The broad outline of the training cycle at the gym I patronize is a few months of exercise programming and then tests to measure your benchmark numbers for a series of main lifts. At the conclusion of the most recent cycle none of my numbers increased. I largely blame my second bout of COVID for this, but there was a major decrease in one lift that was due to something else, something positive. That something is the subject of this post.

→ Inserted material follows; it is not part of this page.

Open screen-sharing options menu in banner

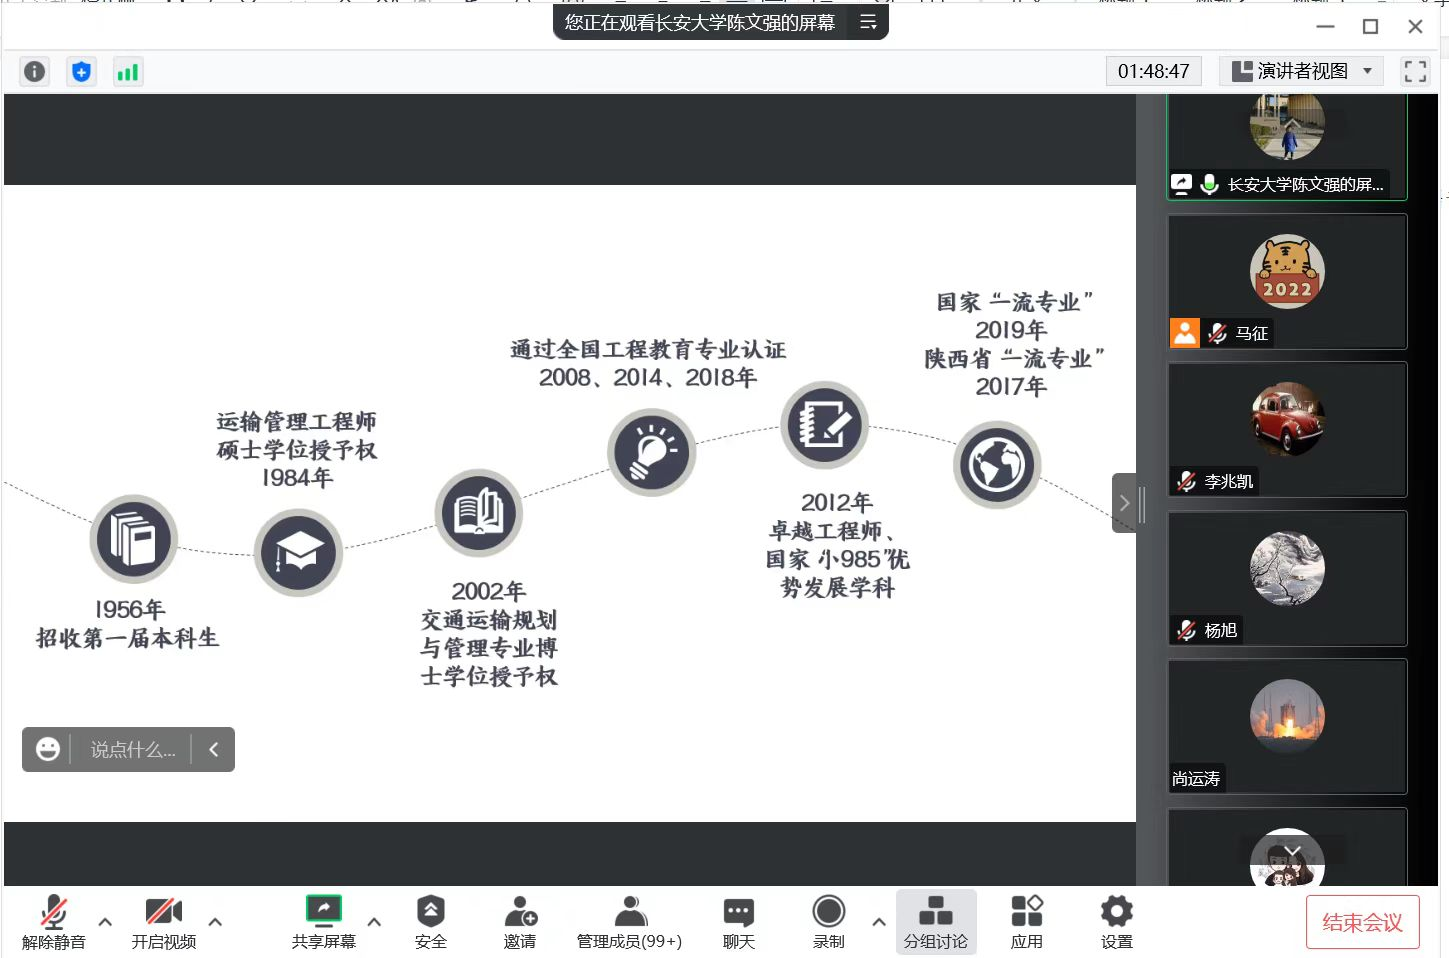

My hamstring flexibility has always been limited. I’ve never had any serious muscular injury, but this lack of flexibility has been and is a problem. I’m working to address this both through a dedicated stretching routine and through placing special emphasis on loading my hamstrings during weighted exercises. A key aspect of this is going through the full range of motion of the squat, something I haven’t really done in the past. Given the limitations of my hamstrings, I can lift less going through the full range of motion than if I only went through half or three-quarters of it. This caused the number on the board to go down quite dramatically. Now, though, I’ll be able to consistently perform the full exercise at weight ranges where I might finally improve my strength and flexibility after a long period of stagnation.
It’s not enough just to track metrics. For starters, you need to track the things that actually matter. This is not easy and something of a trial and error process. Then, once you home in on the correct things to measure, you need to measure them accurately so you aren’t lying to yourself. This can be even harder. Lifting weights offers some easy metrics—how much weight and how many reps. Most things aren’t so simple, but I was deluding myself to my detriment even with easy metrics available. Let this be a reminder that both measuring the right things and being accurate in your measurements matter if you want to improve something.